Wednesday, December 05, 2007

Reason number 24 I need to move.

So, I noticed a leak under my kitchen sink. I pulled out everything I keep under there (cleaning supplies, trash bags, etc.) and discovered that the pipes coming from the drain are wrapped in duct tape. (Yes, I have a landlord who is generous when it comes to not raising the rent, but stingy when it comes to home repairs. )

I don't think I've ever had a plumber in my kitchen during my nearly 14 year tenure here, so I assume the tape has been there for at least as long as I have. I touched it to confirm it was wet, and I felt the metal underneath the tape crumble in my fingertips.

I had a sink full of dirty dish water. After contemplating the hassle of siphoning it out into a bucket (I have a fish tank so am equipped with siphon hose and accessories), I decided to place a plastic pan under the pipe, open the drain and see what would happen.

And the water drained, amazingly with just a little leak, even though the water was basically exiting through a tube of tape, not an actual pipe. Obviously, this is not a permanent state of affairs, and so I must now call my landlord and ask for a plumber. Depending on his mood, he will either be calm and apologetic, or curse me and tell me how expensive plumbers are.

* * *

I hate living here. It's not just the shoddy state of the apartment and the building, although that's a big part of it. Why am I still here? It's incredibly cheap. Over the years, I've toyed with the idea of finding another place, a nicer place that would cost me more, but my family and friends always convinced me that was insane. (Note that both friends and family have also lived in this building at various times, drawn here by the ability to live dirt cheap in a great neighborhood.) They reminded me that I could live here, save money, and then I'd have more money to buy.
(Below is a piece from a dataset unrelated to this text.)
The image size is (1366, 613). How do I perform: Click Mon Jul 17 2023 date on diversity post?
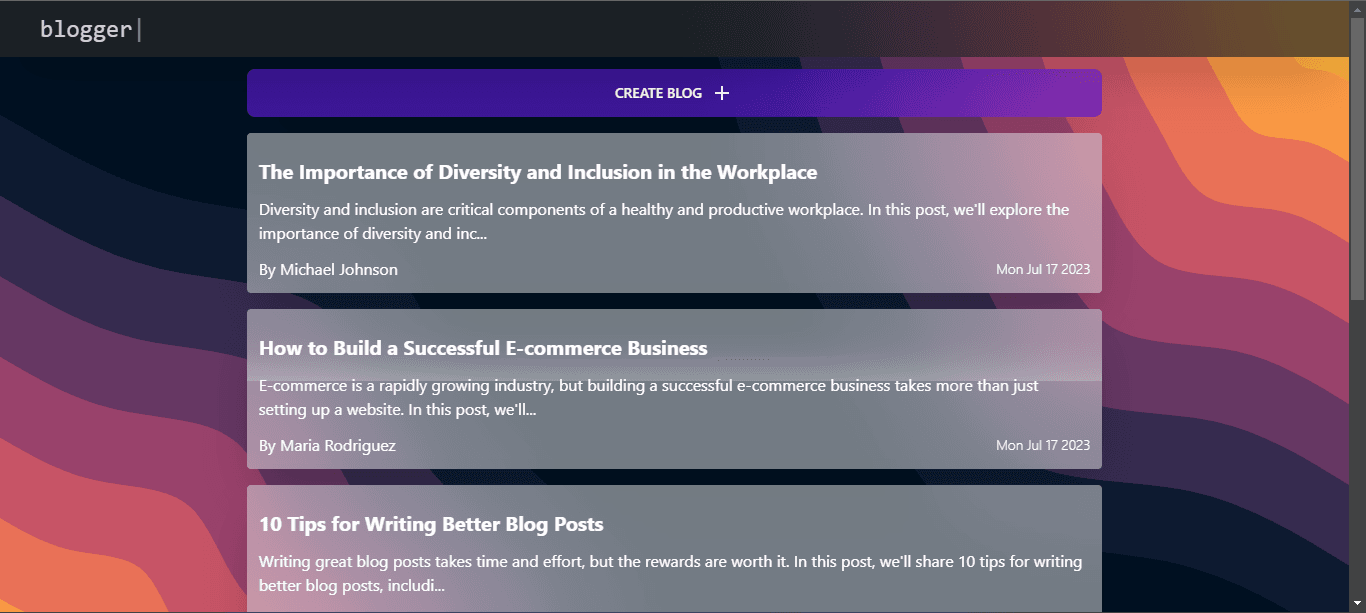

Of course, despite being somewhat frugal, my ability to save was outpaced by the boom this neighborhood has gone through in the last decade. And when I finally decide that I am ready, that it will never be the "perfect" time, I find myself looking just when others are halting, when the mortgage crisis is having an impact on the real estate market. Is this the wrong time? I don't think so, but time will tell.

I bring all of this up because it's hard to justify why I am still here, when I am still so miserable here. I feel like I will never be out of this place, and now that I'm stuck in limbo (apartment still half-packed, in contract on another apartment that might also fall through for reasons I have yet to anticipate, and then, finally, the hell of the actual move - thinking of movers bringing my piano from one third floor walk up to another makes me nauseous), it's just that much harder. I want it to be spring, and it all to be behind me.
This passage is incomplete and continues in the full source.